Sunday 6 February 2011

Book of the Week - Nicole Krauss, Great House

Great House is the third novel by Nicole Krauss; the UK edition has just appeared, although it was published in the US in October 2010. I greatly enjoyed her previous novel (The History of Love), which was shortlisted for the Orange Prize – it also won the William Saroyan International Prize for Writing, France’s Prix du Meilleur Livre Ėtranger, was named #1 book of the year by Amazon.com, and was short-listed for the Médicis and Femina prizes. Her first novel, Man Walks Into a Room, was previously a finalist for the Los Angeles Times Book Award for First Fiction. In 2007, she was selected as one of Granta’s Best Young American Novelists, and in 2010 The New Yorker named her one of the 20 best writers under 40. Krauss married novelist Jonathan Safran Foer in 2004, and currently lives in Brooklyn, New York. Great House did very well in the US, and is certainly worth picking up.

“For twenty-five years, a reclusive American novelist has been writing at the desk she inherited from a young Chilean poet who disappeared at the hands of Pinochet’s secret police; one day a girl claiming to be the poet’s daughter arrives to take it away, sending the writer’s life reeling. Across the ocean, in the leafy suburbs of London, a man caring for his dying wife discovers, among her papers, a lock of hair that unravels a terrible secret. In Jerusalem, an antiques dealer slowly reassembles his father’s study, plundered by the Nazis in Budapest in 1944.

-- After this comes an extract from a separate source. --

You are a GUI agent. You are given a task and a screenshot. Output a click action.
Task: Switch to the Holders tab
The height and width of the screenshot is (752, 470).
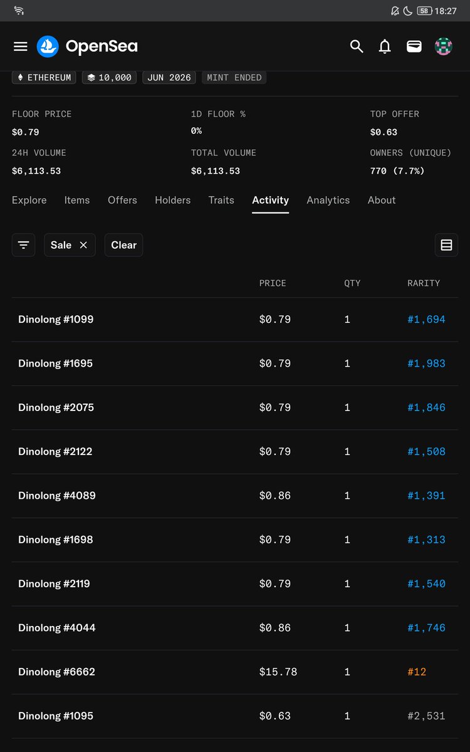[x=173, y=200]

Connecting these stories is a desk of many drawers that exerts a power over those who possess it or have given it away. As the narrators of Great House make their confessions, the desk takes on more and more meaning, and comes finally to stand for all that has been taken from them, and all that binds them to what has disappeared.

Great House is a story haunted by questions: What do we pass on to our children and how do they absorb our dreams and losses? How do we respond to disappearance, destruction, and change?

Nicole Krauss has written a soaring, powerful novel about memory struggling to create a meaningful permanence in the face of inevitable loss.”